The Definition of a Classic Dish

Published in Gourmet Live 02.29.12
Judith Jones, the legendary cookbook editor of Julia Child and countless other master chefs, shares the wisdom of experience

Judith Jones

What makes a classic dish? I’m sure interpretations would vary greatly, particularly today when so many liberties are being taken by creative chefs eager to forge a new cuisine.

I had this discussion long ago with Julia Child when I was trying to write persuasive jacket copy to convince American home cooks that in order to master the art of cooking, they had to start by learning the basics of French cuisine. Why French, I asked her, and her firm answer was that only French dishes are codified; they are the foundation on which Western cuisine was built.

To Julia, a classic would be a master recipe that utilized time-honored techniques. Once these were understood and mastered, the techniques could be allied to an infinite number of dishes that were essentially variations on the theme. In fact, she went as far as to say that once these essential recipes and techniques were imprinted on our brains, we wouldn’t even need a cookbook. We could do anything.

Julia’s mission—and it was a mission—was to teach these fundamentals to the American home cook, who had been brainwashed by the food industry into regarding cooking as demeaning to the liberated 20th-century woman. But once the postwar generation was exposed through European travel to the delights of good cooking, there was no turning back. “Fast and easy” was no longer the goal. Moreover, it was fun to get it right, and Julia empowered us.

Take, for example, all we can learn from what has become an iconic recipe for a classic, boeuf bourguignon as it appeared in Mastering the Art of French Cooking:
  • What the best cuts of meat are for braising
  • How to simulate French lardons by blanching American bacon
  • Why it is important to dry the meat first and not crowd the pan so the meat browns, not steams
  • What kind of fat to use when butter alone will burn at a high temperature
  • Not to cheat on the wine (it should be as good as what you serve with your meal)
  • The importance of cooking the mushrooms and the baby onions separately to get a good glaze that enriches the sauce
  • Steps to do ahead
  • Suggestions for serving

Above all, when we do a classic recipe carefully, we learn how to observe, to taste, to smell, even to listen, and then adjust the seasonings. The classic dish sets the standard, and because we have tasted and appreciated it in our travels or at a fine restaurant, we know what we are aiming for. It may be more challenging with cuisines we may not have had as much access to, such as Chinese or Indian, because in that case we are flying blind, often not having tasted a dish we are trying to reproduce. More than ever, an articulate and inspiring recipe writer is needed to empower us.

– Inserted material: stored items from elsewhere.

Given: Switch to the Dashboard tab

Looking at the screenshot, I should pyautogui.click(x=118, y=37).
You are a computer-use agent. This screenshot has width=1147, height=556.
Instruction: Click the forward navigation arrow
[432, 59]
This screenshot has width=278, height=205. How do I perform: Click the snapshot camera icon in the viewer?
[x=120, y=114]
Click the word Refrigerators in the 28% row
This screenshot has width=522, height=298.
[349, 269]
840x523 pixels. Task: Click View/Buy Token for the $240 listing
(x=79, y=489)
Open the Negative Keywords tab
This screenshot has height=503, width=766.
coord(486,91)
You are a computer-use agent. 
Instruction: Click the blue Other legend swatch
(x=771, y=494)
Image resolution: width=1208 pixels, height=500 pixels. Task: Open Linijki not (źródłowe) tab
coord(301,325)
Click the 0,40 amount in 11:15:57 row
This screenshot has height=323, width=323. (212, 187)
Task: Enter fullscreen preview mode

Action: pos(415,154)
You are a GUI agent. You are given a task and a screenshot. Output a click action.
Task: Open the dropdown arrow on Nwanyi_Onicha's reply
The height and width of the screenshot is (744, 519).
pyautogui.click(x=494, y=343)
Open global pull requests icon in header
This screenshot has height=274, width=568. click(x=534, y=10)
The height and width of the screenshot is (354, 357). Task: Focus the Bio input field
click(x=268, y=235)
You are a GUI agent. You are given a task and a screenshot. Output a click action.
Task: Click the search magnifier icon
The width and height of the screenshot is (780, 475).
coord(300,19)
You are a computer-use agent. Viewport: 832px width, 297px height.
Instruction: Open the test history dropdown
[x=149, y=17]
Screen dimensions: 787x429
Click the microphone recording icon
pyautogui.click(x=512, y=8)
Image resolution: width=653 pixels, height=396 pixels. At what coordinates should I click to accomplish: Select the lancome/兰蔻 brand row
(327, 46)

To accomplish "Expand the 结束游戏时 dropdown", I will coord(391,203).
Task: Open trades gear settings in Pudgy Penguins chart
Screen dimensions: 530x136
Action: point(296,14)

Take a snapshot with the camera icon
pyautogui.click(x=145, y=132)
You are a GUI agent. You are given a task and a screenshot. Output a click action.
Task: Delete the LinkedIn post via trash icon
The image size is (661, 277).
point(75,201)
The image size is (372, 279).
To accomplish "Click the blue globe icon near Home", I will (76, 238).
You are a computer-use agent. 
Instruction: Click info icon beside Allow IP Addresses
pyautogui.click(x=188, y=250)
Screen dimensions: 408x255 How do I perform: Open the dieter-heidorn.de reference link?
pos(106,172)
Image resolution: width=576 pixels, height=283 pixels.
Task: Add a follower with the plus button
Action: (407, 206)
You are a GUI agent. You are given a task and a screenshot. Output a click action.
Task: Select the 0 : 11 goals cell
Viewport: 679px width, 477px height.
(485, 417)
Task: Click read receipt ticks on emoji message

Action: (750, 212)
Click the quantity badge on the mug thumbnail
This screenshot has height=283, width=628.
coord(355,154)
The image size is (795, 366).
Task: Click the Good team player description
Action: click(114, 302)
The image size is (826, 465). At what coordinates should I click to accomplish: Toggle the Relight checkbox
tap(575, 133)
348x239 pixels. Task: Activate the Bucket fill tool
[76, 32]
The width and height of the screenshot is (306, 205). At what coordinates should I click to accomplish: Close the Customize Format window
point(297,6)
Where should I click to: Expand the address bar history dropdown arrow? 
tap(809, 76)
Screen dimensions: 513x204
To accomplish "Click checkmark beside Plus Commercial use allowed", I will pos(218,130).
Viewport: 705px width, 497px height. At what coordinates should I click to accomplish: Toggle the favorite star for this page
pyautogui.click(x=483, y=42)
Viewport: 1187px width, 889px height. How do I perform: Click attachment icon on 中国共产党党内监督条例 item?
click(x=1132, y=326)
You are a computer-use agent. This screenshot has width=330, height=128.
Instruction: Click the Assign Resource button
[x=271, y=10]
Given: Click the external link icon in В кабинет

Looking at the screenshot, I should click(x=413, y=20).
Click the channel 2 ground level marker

I remember when I first started working with Lidia Bastianich, watching her prepare a quick pan sauce while her pasta was cooking. After she had sautéed the aromatic vegetables, she pushed them aside, and in a dry spot in the hot pan she plopped a large spoonful of tomato paste, scraping it around so that it didn’t stick to the bottom as it cooked. I asked her why she did that, and she said simply that frying the paste intensified its flavor. Something clicked, and I remembered Madhur Jaffrey using a similar technique in several Indian dishes, first puréeing the spices and aromatics in the blender to make a paste and then frying the paste in a dry, hot pan. It seemed at the time a strange procedure—frying a paste? But it made me realize how classic techniques are often connected and that what makes a dish classic lies primarily in how it is done with finesse.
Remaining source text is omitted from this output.